Smoking has been linked with increased rates of GD (but not TMNG) [33] and increased clinical severity of thyrotoxicosis at presentation [23]. A history of tobacco use, which was more common in the Māori cohort, was associated with twice the incidence of thyrotoxicosis compared with lifetime nonsmokers and reduced the IRR between Māori and non-Māori with GD. Unlike previous studies, smoking did not appear to influence clinical or biochemical severity of thyrotoxicosis nor thyroid volume.

Aligned to the kaupapa Māori foundation of this study, it is recognized that inequities in the distribution of and access to the determinants of health are the real-life postcolonial experience of Māori [34]. These determinants were considered as confounders in this study, but it is acknowledged that these may help understand the drivers of disparity but do not eliminate the difference. The absolute variances between Māori and non-Māori are the reality of thyrotoxicosis for our community and need clear documenting for resource allocation.

This is the largest incidence and clinical study of thyrotoxicosis in New Zealand, is the first within the indigenous population, and offers recent data from a region previously poorly covered. However, there are limitations. The study was based in 1 locale and may have been strengthened by a national cohort. While many confounders were considered, residual confounders might exist to explain the differences seen.

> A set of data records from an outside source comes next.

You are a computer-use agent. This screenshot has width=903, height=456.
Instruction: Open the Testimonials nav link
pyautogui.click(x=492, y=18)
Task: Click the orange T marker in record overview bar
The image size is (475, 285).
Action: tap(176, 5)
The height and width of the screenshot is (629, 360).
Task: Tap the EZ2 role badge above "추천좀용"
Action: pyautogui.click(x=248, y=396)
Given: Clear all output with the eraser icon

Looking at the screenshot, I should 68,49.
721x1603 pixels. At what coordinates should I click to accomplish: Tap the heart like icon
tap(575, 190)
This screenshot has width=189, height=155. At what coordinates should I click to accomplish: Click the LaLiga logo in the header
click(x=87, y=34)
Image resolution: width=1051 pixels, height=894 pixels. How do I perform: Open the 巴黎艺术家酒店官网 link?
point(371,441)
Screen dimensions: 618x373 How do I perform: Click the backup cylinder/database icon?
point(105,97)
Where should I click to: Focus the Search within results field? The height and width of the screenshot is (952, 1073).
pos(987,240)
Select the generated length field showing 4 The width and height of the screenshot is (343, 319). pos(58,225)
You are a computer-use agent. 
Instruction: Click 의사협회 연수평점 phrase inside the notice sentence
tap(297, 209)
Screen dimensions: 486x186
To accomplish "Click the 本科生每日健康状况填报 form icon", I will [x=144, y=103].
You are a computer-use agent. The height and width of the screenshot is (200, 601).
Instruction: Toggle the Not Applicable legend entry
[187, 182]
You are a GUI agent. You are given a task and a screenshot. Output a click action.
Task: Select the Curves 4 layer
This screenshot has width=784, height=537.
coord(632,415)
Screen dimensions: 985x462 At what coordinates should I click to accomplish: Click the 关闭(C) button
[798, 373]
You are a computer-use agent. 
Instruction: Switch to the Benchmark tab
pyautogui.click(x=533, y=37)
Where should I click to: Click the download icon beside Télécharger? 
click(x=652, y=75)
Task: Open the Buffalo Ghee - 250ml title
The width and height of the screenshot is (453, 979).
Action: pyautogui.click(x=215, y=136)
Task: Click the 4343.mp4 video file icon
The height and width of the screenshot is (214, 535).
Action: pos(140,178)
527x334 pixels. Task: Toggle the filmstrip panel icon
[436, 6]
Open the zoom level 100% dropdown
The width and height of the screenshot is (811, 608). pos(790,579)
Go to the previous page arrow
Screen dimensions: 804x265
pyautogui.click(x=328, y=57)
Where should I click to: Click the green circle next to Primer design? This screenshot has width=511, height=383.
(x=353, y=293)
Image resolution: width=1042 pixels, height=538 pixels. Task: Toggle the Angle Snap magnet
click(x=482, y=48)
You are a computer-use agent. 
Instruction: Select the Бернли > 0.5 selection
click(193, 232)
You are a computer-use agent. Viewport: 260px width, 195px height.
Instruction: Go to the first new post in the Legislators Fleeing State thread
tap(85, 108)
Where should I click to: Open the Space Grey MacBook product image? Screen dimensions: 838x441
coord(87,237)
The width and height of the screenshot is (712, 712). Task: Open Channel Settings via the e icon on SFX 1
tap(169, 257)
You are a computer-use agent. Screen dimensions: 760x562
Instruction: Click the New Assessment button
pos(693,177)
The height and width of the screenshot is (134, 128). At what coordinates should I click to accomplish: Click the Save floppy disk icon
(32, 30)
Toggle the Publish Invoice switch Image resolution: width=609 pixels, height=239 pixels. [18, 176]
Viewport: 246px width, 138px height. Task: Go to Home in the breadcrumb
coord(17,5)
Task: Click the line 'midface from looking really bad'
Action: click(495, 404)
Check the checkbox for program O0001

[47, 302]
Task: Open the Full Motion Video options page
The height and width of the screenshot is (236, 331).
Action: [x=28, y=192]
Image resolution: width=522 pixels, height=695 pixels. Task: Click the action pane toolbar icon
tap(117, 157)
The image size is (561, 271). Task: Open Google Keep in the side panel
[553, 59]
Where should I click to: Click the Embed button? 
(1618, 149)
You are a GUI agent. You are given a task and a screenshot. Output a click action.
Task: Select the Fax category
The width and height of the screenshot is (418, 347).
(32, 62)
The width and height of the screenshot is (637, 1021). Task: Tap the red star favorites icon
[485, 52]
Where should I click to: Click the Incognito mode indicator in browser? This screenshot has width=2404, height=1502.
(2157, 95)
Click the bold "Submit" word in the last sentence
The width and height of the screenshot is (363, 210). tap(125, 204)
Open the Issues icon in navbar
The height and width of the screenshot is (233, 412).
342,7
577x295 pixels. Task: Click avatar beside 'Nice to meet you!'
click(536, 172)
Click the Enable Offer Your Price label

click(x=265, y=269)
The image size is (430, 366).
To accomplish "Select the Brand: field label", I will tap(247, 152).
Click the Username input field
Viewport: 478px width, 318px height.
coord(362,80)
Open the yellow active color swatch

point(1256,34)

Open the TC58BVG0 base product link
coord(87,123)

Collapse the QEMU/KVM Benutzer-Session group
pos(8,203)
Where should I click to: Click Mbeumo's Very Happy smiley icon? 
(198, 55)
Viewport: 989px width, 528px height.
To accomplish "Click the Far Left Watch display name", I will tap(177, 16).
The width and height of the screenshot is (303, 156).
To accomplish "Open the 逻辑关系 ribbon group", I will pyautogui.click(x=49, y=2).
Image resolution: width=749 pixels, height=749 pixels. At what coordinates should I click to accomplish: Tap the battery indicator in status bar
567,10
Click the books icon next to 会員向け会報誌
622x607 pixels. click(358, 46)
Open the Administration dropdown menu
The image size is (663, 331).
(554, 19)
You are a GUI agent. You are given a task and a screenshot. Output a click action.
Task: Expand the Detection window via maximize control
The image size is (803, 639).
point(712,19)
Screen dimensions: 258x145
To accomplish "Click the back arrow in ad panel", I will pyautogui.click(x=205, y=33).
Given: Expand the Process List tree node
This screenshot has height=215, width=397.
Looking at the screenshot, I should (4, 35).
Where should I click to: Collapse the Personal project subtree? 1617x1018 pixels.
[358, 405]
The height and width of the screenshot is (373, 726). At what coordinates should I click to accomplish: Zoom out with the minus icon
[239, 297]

Additionally, as a hospital-based incidence study, it is subject to referral biases. Public and private endocrine specialists were included, making it unlikely to have missed individuals in the area. Participation rates in the study were very high (94.1%), with ethnic parity in participation. This observational cohort gives a snapshot of approximately 2 years and cannot clarify if this is a transient ethnic difference, but it is supported by increased thyrotoxicosis prevalence in previous Māori cohorts in the region [8, 35]. Likewise, information regarding daily stress, including self-reported experiences of racism, were not collected and could have been useful in further understanding the differences seen between Māori and non-Māori. We have no data on iodine or other micronutrient intake for the participants in this study. Since records began, New Zealand has been known to be iodine deficient due to low soil iodine [36]. This resulted in the introduction of iodination of salt in 1924, although levels were not adequately fortified until 1938 [37]. Due to a decline in iodine levels in the 1990s, fortification of bread (with iodized salt) began in 2009 [38] and supplementation in pregnancy in 2010 [39]. While recent iodine intake information in New Zealand suggests the population has become iodine replete [40], ethnic differences have not been studied. Additionally, current iodine intake may not be indicative of past consumption, and adequate iodine now would not preclude a history of deficiency. There are no data on differences in iodine intake between Māori and non-Māori, both absolute (total current iodine intake) and relative (historical iodine intake changes since colonization or in personal intake changes since childhood).

4. CONCLUSION

This prospective study of thyrotoxicosis demonstrates an increased incidence of thyrotoxicosis for Māori in New Zealand of more than double the rate measured in non-Māori population. Of particular note, an over 6-fold increase in TMNG was identified in Māori with thyrotoxicosis. Increased markers of severity, clinical, and biochemical in young Māori and thyroid volume in all were also noted. In order to improve health outcomes for Māori, it is important to further understand these ethnic disparities; understanding disease pathogenesis, developing diagnostic pathways, and ensuring the appropriate allocation of funding will ensure equitable care and outcomes.